1. Hukuk Dairesi Esas No: 2007/7908 Karar No: 2007/9656 Karar Tarihi: 10.10.2007
Yargıtay 1. Hukuk Dairesi 2007/7908 Esas 2007/9656 Karar Sayılı İlamı
Özet:
Davalı, kendi taşınmazına yaptığı bina ile davalının taşınmazına tecavüz etmiştir ve davacı elatmanın önlenmesi ve taşkın yapının yıkımını istemiştir. Mahkeme, davalının kendi taşınmazına yaptığı binanın imar uygulaması sonucu davacının taşınmazına taşkın hale geldiğini tespit etmiştir.

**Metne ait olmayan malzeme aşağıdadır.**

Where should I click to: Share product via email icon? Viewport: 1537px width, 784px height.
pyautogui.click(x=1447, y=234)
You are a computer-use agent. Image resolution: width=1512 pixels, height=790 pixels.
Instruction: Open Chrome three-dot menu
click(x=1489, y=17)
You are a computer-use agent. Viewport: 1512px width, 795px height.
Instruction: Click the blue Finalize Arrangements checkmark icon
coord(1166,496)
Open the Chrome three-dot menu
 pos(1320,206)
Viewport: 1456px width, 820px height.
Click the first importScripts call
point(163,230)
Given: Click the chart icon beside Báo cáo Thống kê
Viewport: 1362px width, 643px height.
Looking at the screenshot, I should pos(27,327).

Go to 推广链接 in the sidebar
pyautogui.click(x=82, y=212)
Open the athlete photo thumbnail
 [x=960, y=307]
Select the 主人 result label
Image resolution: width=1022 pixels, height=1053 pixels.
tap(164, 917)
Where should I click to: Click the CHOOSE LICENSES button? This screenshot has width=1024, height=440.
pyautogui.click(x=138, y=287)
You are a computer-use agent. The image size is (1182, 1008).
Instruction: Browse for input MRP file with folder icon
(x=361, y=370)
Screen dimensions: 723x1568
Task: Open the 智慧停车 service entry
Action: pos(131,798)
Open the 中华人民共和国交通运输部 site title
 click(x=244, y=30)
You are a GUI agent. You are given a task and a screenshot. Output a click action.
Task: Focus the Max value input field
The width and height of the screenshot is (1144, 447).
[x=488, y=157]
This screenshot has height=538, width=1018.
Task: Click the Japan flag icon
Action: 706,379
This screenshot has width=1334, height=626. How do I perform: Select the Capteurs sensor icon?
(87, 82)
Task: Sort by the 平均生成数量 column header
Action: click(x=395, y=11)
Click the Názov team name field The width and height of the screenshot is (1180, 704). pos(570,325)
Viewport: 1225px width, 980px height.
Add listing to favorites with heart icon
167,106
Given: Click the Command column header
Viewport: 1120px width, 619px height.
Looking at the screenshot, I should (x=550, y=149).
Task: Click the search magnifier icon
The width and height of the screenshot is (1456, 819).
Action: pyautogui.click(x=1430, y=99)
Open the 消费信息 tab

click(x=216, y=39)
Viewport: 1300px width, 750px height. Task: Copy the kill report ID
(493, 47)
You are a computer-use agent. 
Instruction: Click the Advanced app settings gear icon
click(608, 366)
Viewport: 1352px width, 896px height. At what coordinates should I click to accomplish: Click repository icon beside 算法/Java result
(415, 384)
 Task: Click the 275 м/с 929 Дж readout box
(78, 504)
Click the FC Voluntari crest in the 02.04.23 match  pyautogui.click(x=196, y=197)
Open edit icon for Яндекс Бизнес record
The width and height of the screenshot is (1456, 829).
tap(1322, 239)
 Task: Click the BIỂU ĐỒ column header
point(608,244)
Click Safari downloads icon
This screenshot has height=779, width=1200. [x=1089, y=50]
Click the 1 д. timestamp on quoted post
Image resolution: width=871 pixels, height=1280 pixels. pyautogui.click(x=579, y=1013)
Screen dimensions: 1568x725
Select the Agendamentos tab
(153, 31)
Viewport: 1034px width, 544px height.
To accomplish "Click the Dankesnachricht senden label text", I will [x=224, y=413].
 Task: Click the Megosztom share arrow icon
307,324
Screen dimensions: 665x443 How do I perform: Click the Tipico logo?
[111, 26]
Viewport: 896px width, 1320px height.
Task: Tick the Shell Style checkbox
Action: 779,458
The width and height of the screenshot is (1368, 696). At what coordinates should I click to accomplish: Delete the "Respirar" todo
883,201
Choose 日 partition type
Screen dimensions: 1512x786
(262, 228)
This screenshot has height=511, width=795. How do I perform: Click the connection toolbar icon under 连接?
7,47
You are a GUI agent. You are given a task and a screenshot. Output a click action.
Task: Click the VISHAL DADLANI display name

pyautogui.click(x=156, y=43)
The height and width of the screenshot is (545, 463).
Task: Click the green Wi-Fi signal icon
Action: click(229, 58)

Mahkeme, davalının yıkım için belirlenen bedeli ödemediğinden yıkım isteğinin reddine karar vermiştir. Ancak, mahkeme elatmanın önlenmesine karar verirken yapı sahibine kaim bedel ödenmediği takdirde yapı sahibinin yapısını kullanmaya devam edebileceklerini düşünmüştür. Mahkeme ayrıca taşkın yapı olgusu davalının iradesi dışında meydana geldiği için davalıya kusur yüklenemediğini belirtmiştir. Kanun maddesi olarak, 3194 sayılı yasanın 15. ve 18. maddeleri referans gösterilmiştir. Dava, imar parseline elatmanın önlenmesi ve yıkım talebi ile ilgilidir. Dosya, yargılama giderleri ve aynı nitelikteki avukatlık ücretleri de davalıya yüklenemeyeceği sonucuna varmıştır. Karar, tarafların temyiz itirazları nedeniyle bozulmuştur.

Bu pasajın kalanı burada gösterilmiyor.